What does this all mean? Well on the surface it seems to mean that unless North Carolina changes its law, the NCAA will not allow any NCAA Tournament sites in North Carolina. That of course is huge. Over the course of the past 20 years, it has been a rare year when either the first and second rounds or occasionally the Regional itself, have not been played in North Carolina. With Charlotte, Greensboro and Raleigh picked as possible sites, the best North Carolina and Duke teams have been almost assured of essentially two home games on their way to the Final Four. This has undoubtedly had a positive impact and the high attendance at these locations is part of the reason for their assignment as hosts. If the state of North Carolina does not change its law this summer (the NCAA gave a July 1 deadline), beginning in 2017, such sites may no longer be allowed as hosts. That is a big deal.
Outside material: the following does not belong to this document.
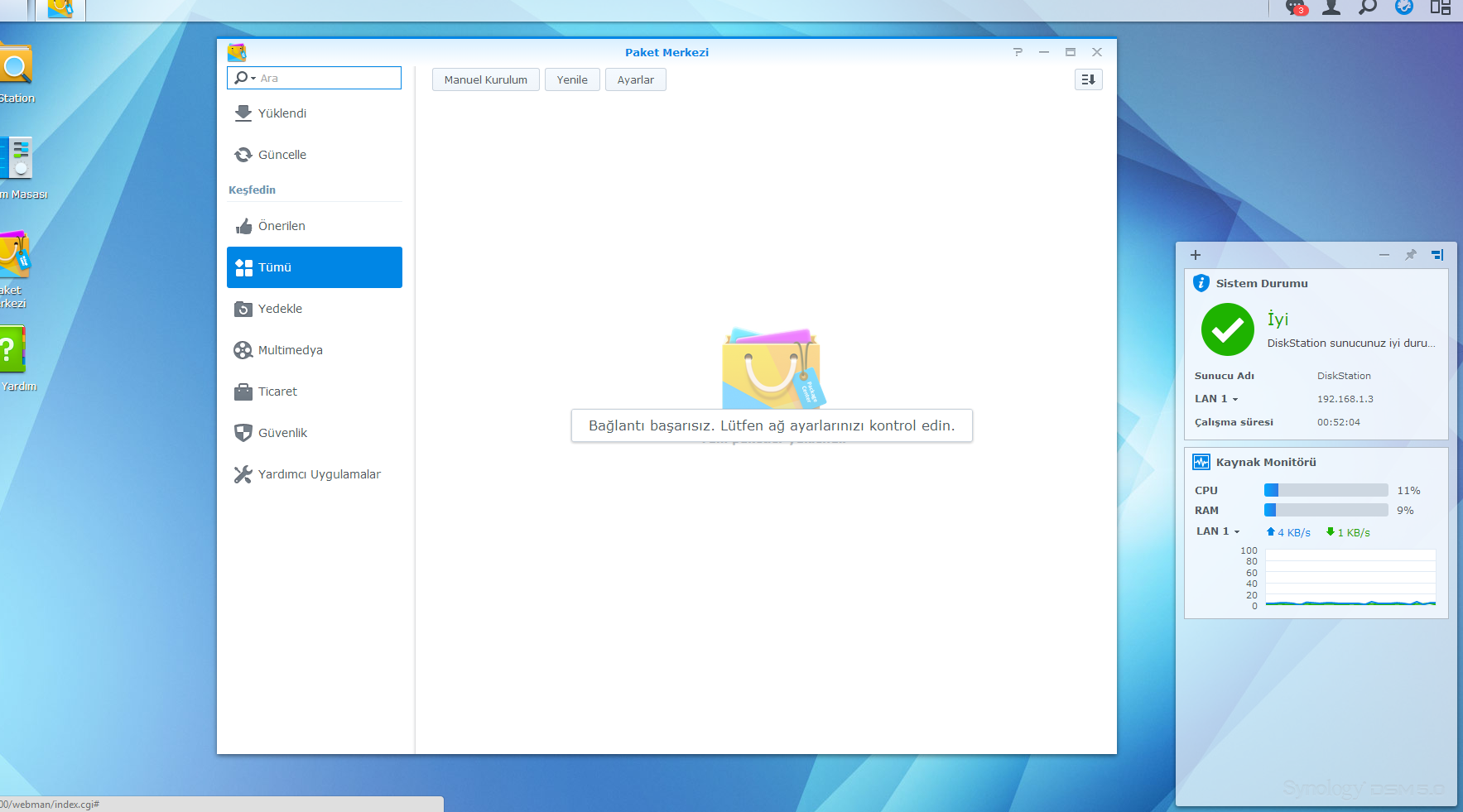Select the Multimedya category
Screen dimensions: 1463x812
290,350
Regardless of what you think about the legislation or the boycotts (feel free to debate in the comments section, although you can be assured that you are unlikely to change anyone’s mind in the process…rare is the person who has a belief on an issue and then changes that strongly held notion because of an anonymous comment on a blog), one thing is clear…they are having an impact. And while the economic longterm effect is still to be determined, from a strictly basketball standpoint HB 2 will have a negative impact on two of the biggest college basketball programs under the new NCAA policy. Will that be enough to change the law in a basketball obsessed state such as North Carolina (or keep such laws from being passed in oh say, Kentucky)? That remains to be seen.